Problems to solve:
**1)** In the text on immaterial labour, copy the passage from "I want to frame" up to and including "he calls semiocapitalism.", swapping "mobile phone" for "smartphone".
**2)** According to the text on immaterial labour, which book contains Jodi Dean's suggestion about the relationship between capitalism and communication?

Selected excerpt:
********************

Materializing Immaterial Labour – Enda Brophy

I want to frame my response tonight to Franco Berardi’s public talk here in Vancouver as well as his recent interventions in other venues by picking up on his observation that the mobile phone is the assembly line of what he calls semiocapitalism.

I’ll begin by noting that Berardi is one of a number of authors that have underscored the special nature of the relationship that has developed between capitalism and communication in recent decades. This relationship, the American political theorist Jodi Dean suggests in Democracy and Other Neoliberal Fantasies: Communicative Capitalism and Left Politics, is a key feature of what she terms communicative capitalism: a rising political, economic and cultural order that incorporates, depends upon, and justifies itself through the proliferation of “communicative access and opportunity.” To put it in under 140 characters: more communication produces more exploitation and inequality, not less.

********************

Information shown:
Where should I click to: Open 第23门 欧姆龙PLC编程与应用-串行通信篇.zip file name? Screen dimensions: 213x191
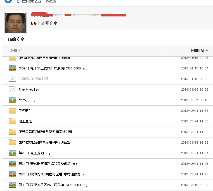pos(53,174)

********************

Responses to the exercise:
**1)**
I want to frame my response tonight to Franco Berardi’s public talk here in Vancouver as well as his recent interventions in other venues by picking up on his observation that the smartphone is the assembly line of what he calls semiocapitalism.

**2)** Democracy and Other Neoliberal Fantasies: Communicative Capitalism and Left Politics